Clarity: Yes. The paper is well organized and written. Main body of the this paper clearly describe the proposed method and the experimental results are sufficient to demonstrate the efficiency of their model. Besides, a plenty of visualization and evaluations in the supplementary materials can further support the ideas of this paper.

Relation to Prior Work: Yes. The submission reviews a plenty of previous contributions and clearly describes the noverity of this work. This makes it easier for readers to follow this area and understand the idea of authors.

Reproducibility: Yes

Additional Feedback: According to the feedback of authors, I think they can achieve a better presentation in their camera-ready version. Also, I notice that the authors' feedback to other reviewers focus on the core suggestions and try to improve their study in the right direction.

Review 4

Summary and Contributions: This paper deals with the important problem of small sample size in multi-voxel pattern analysis. A Shared Space Transfer Learning (SSTL) approach is proposed for functionally aligning homogeneous multi-site fMRI datasets. SSTL is compared against a number of state-of-the-art with improved predictive performance shown for a good number of fMRI datasets.

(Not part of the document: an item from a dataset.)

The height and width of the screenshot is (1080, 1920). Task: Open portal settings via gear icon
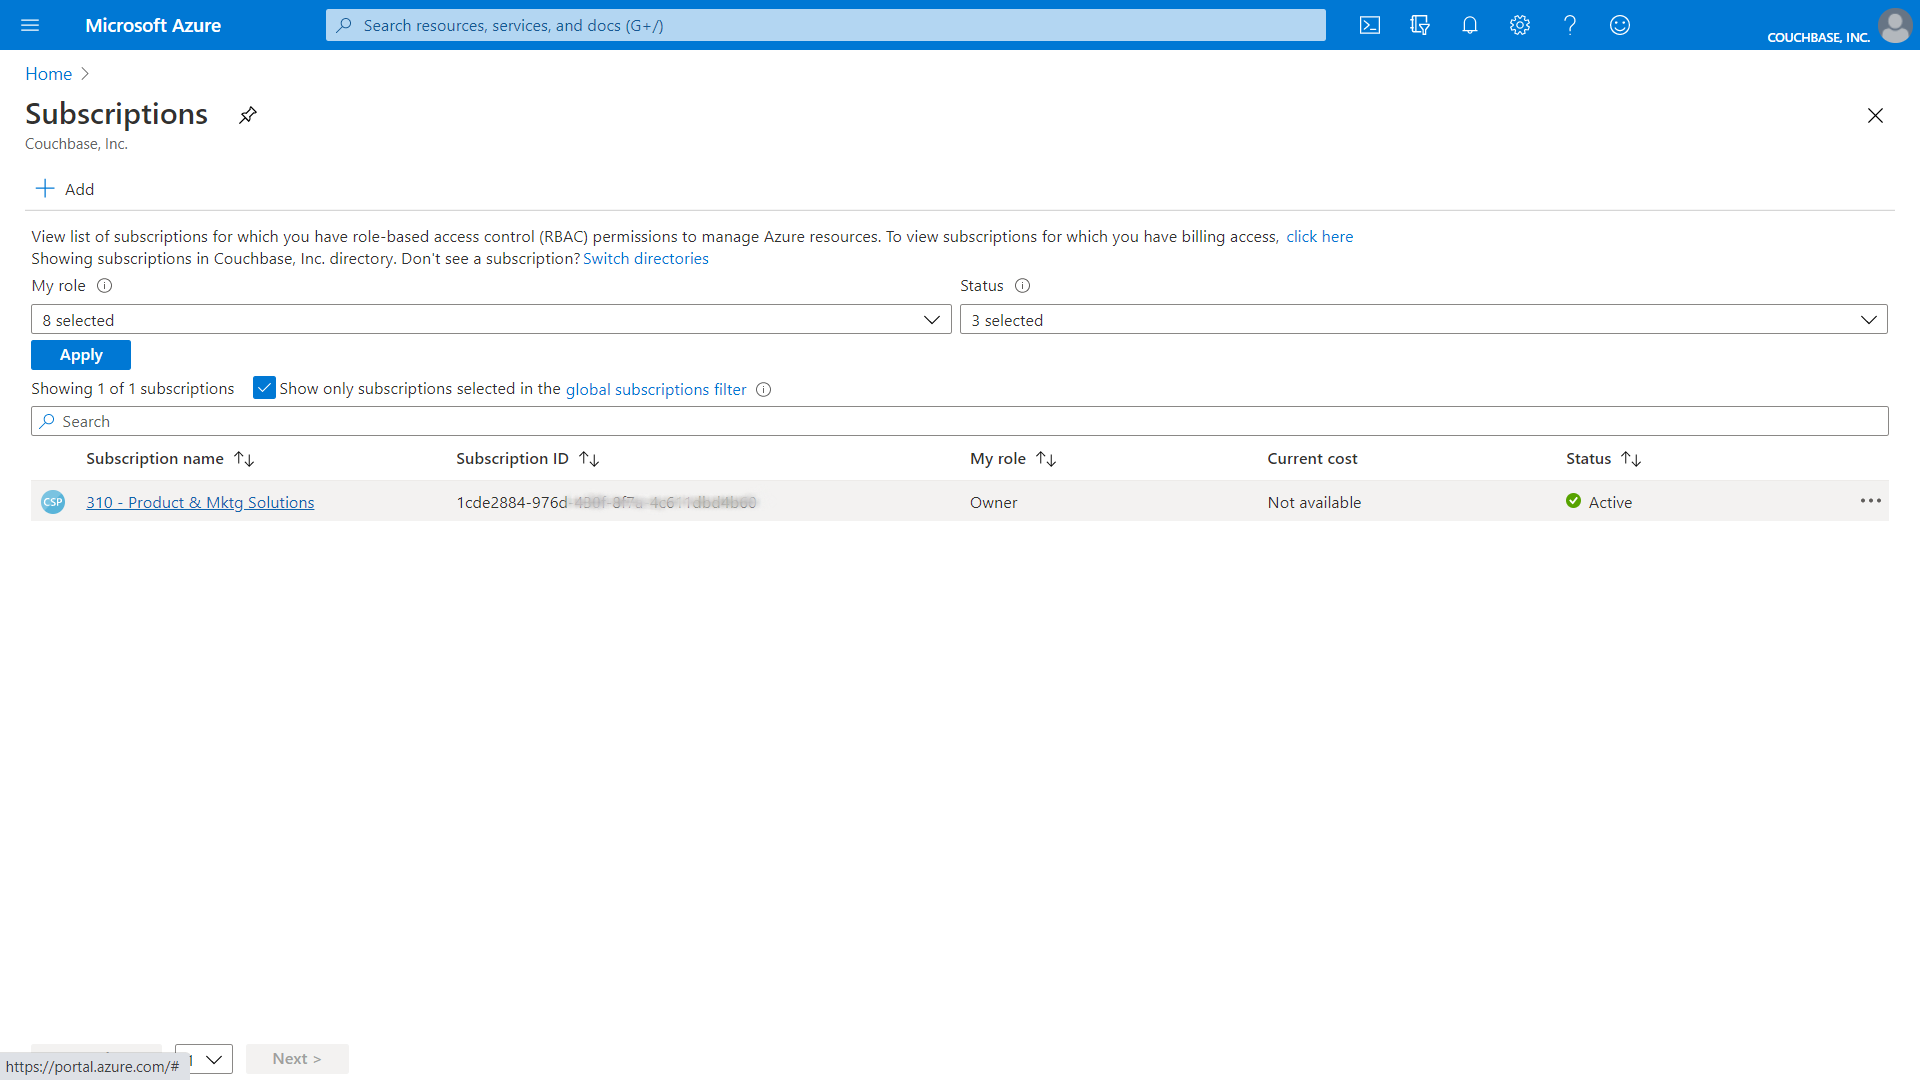click(1519, 25)
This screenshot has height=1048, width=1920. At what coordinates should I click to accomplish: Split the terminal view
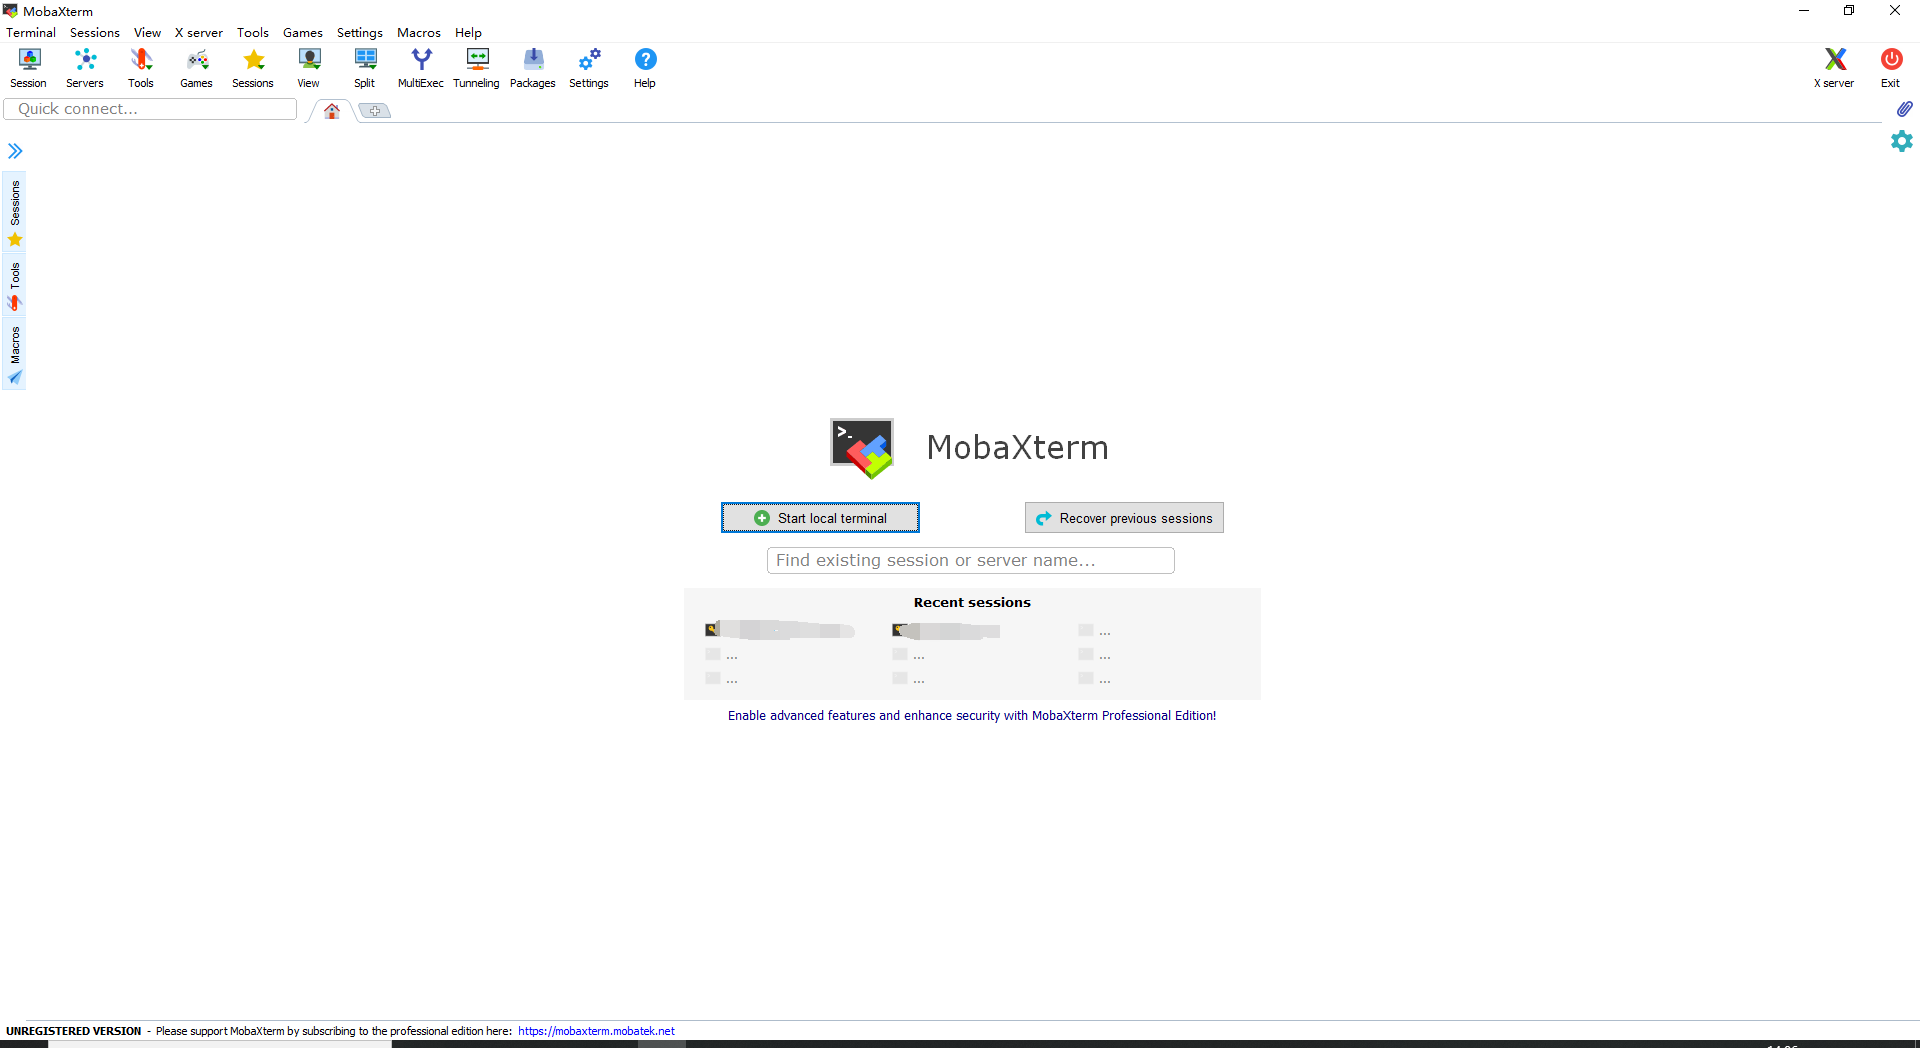pyautogui.click(x=364, y=67)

Strengths: SSTL is “multi-view” and does not require some of the subjects to be present in multiple studies unlike other existing multi-view transfer learning methods. A scalable optimization algorithm that works for fMRI datasets with a large number of subjects is proposed. Improved predictive performance is shown over other state-of-the-art methods.

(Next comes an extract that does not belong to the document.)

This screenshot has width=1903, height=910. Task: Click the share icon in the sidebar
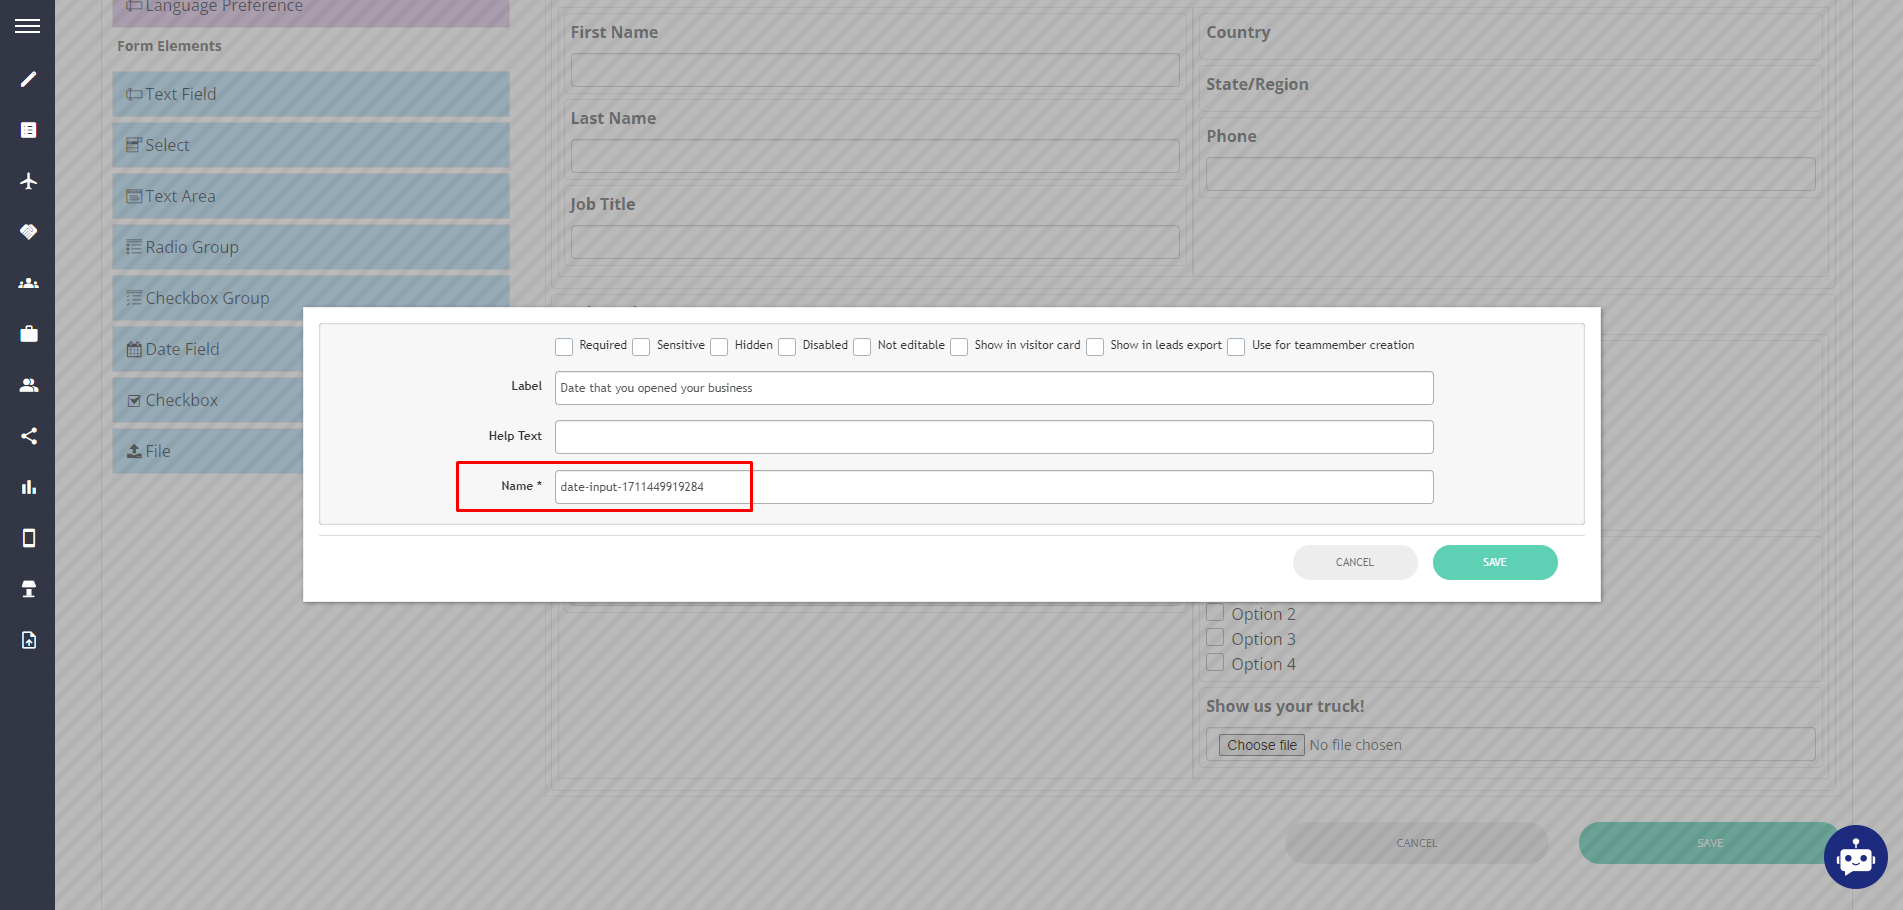click(27, 435)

Weaknesses: Minor point, but how is the regularization parameter chosen? Are the results sensitive to this choice? Is homogeneous cognitive tasks necessary for transfer learning? Voxel size of 4mm is very low resolution. For evaluation, are all subjects transferred to common space, and then split into training and test? If so, then data of all subjects have been seen (though not the class labels), and would this introduce correlation between training and test samples hence result in biased accuracy estimates? This problem is analogous to how when we standardize features, we do not use the mean and standard deviation of all subjects but only those of the training subjects. Thus, would be much cleaner to take a portion of the subjects from each site as training, and the rest for testing, which seems to require only a small modification to the proposed method. Is k selected based on validation set? For fair comparison with MNI, feature selection should be performed. In fact, would be interesting to compare against MNI (after feature selection) with global shared space to demonstrate that finding site-specific embedding is necessary.

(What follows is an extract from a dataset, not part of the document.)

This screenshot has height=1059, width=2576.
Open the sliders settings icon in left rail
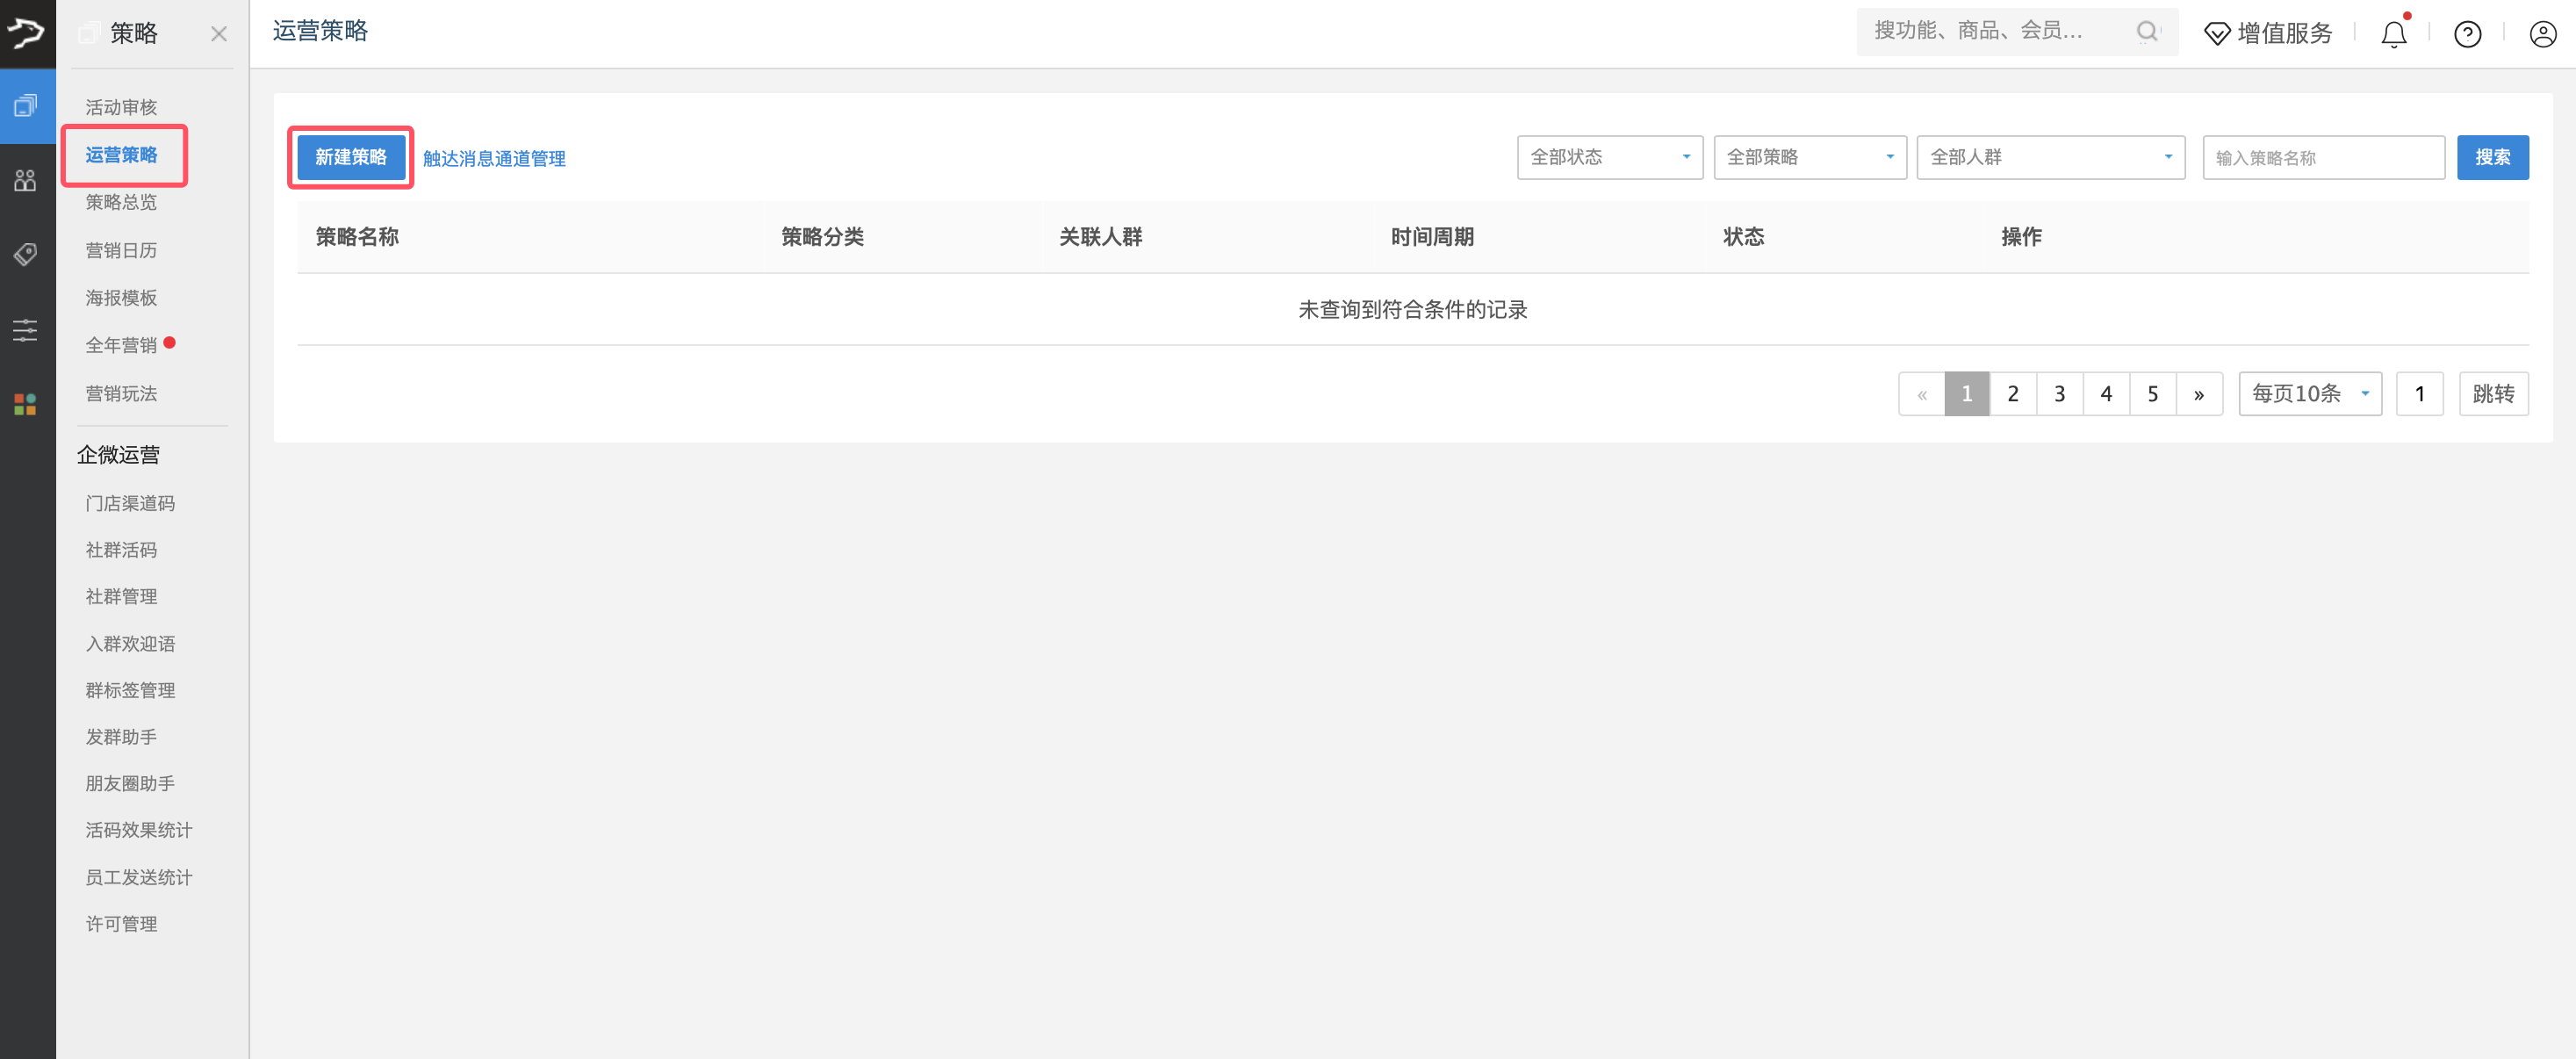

Correctness: Minor point, but high-dimensional and noise is not the reason why most of the recent neuroimage studies utilize machine learning approaches. Again minor point, but some statements are flawed/contradicting: “Moreover, each person has a different neural response for each individual stimulus because different brains have different connectomes” and “Recent (single site) studies show that the neural responses of all subjects (in that site) can be considered as the noisy rotations of a common template” Need to describe "different" more precisely. If all subjects are completely different, then there won’t be any generalizable pattern to learn.

Clarity: Minor point, but “generalized” MVP analysis does not mean the same thing as generalizable MVP predictor. Generalized in statistics means a model for distributions beyond Gaussian. Need some motivation for site-specific common features beyond aligning to MNI and performing feature selection. Need more context and intuition leading up to equations e.g. (5) and practical procedures. Need more description of notation, e.g. G(d;Sd), but Sd is the number of subjects.

Relation to Prior Work: Not very clear which part of the proposed method is new. From the description, sounds like it is a combination of existing techniques [19-22], hence novel at the approach level.

Reproducibility: Yes

Additional Feedback: I have read the rebuttal, and the authors confirmed that test sites were not used for learning the global shared space, which was an assumption I made when giving the original score. Hence, I can safely keep my original score with this confirmation.